One of Francis’s addresses from his recent trip to Latin America gives a good starting point.

The piece is clearly organized.  The first section says, “we want change” in society.  The second says, “you are sowers of change.”  The third talks about what kind of change.  One large section talks about an economy at the service of people, the second opposes kinds of “colonialism,” and a third short section mentions the environment.

***

When he says, “we want change,” he lists various forms of exclusion.  The problem isn’t exactly poverty or income inequality.  The problem is the hopelessness of feeling like you are not even part of society: not part of the educational system, not equally protected by the laws, not wanted.  I think of inner city black kids.  Poverty is one thing; exclusion is much worse.  Previous Popes have said this, Francis says it more directly.

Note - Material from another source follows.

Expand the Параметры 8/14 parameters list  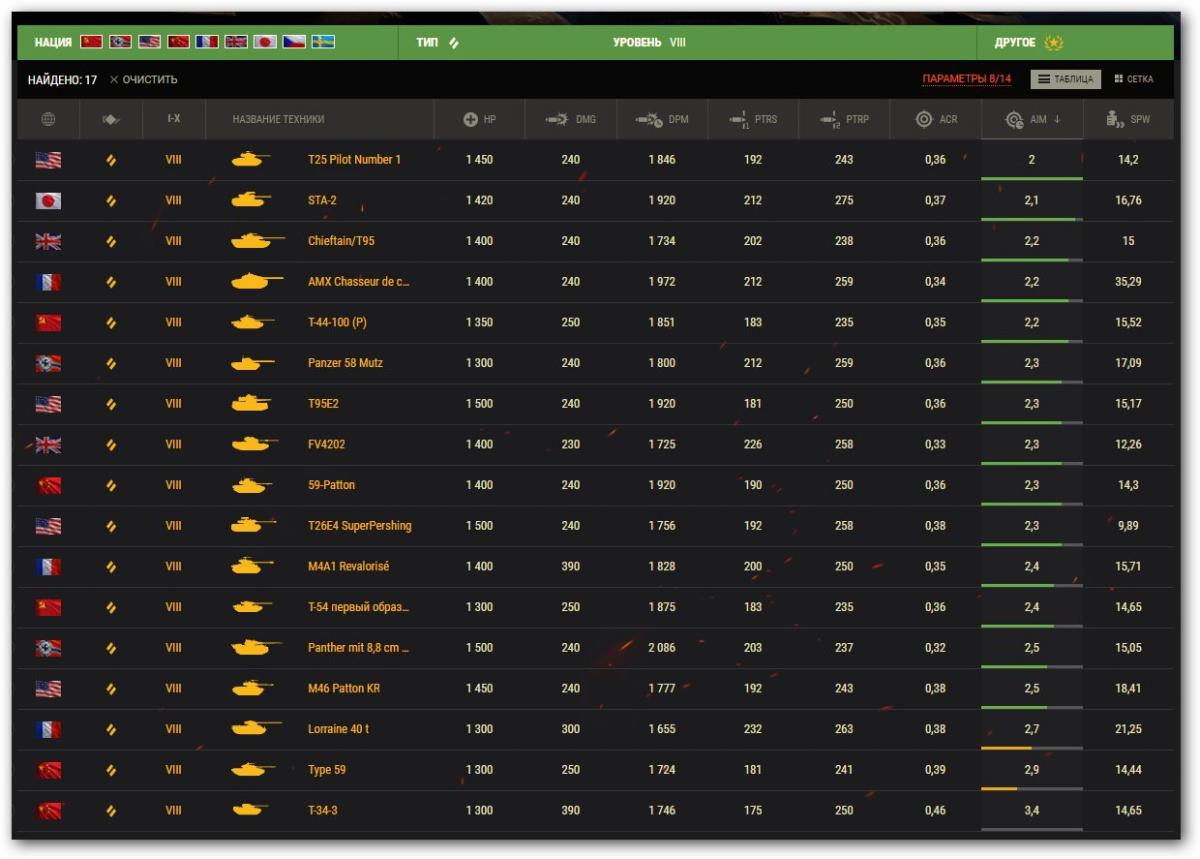tap(966, 79)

This is hard reading for some religious Americans, because Marx talked about exclusion too, and we tend to expect that the kind of change he proposes must be Marxist change.

But Francis quickly makes one of his central points, and it is anti-Marxist: “Yet there is an invisible thread joining every one of those forms of exclusion,” he says.  “An unfettered pursuit of money rules. The service of the common good is left behind.  Capital becomes an idol.”  This is, in fact, the language of Scripture and the Tradition, though we don’t like to hear it.

Much of our political dialogue is about how to get money: either through the free market or through government redistribution.  Francis’s answer is that both are wrong, because both focus merely on material acquisition.  The real problem cuts through the human heart.

The real problem requires conversion, from love of money to love of neighbor, and love of God.  That’s Gospel stuff.  Marx does not tell you to love your neighbor.  He tells you how the poor can steal money from the rich.

***

The second section, “you are sowers of change,” adds a key point.  It is not government that can cause this cultural change.  We are not looking for new laws – though a converted society would have new laws.  What we are looking for is cultural conversion.  And that begins at home, and with the people around us.  We are talking about evangelization and repentance, not politics.

He says, “don’t expect a recipe from this Pope.”  He is not proposing public policy.  He is proposing “genuine interpersonal encounter” with our neighbor and “daily proximity to their share of troubles.”  One of his examples is “working generously in the fields of health, sports and education.”  Sports!  Working to make a happier, more human world, by the way we treat our neighbor.  Also helping them make a home, founding “cooperatives”, “favoring businesses.”  This isn’t Marxism.  It’s working together, loving our neighbor.

***

In the third section he talks about economics.  “The economy should not be a mechanism for accumulating goods, but rather the proper administration of our common home.”  Those are strong words, but what do they mean?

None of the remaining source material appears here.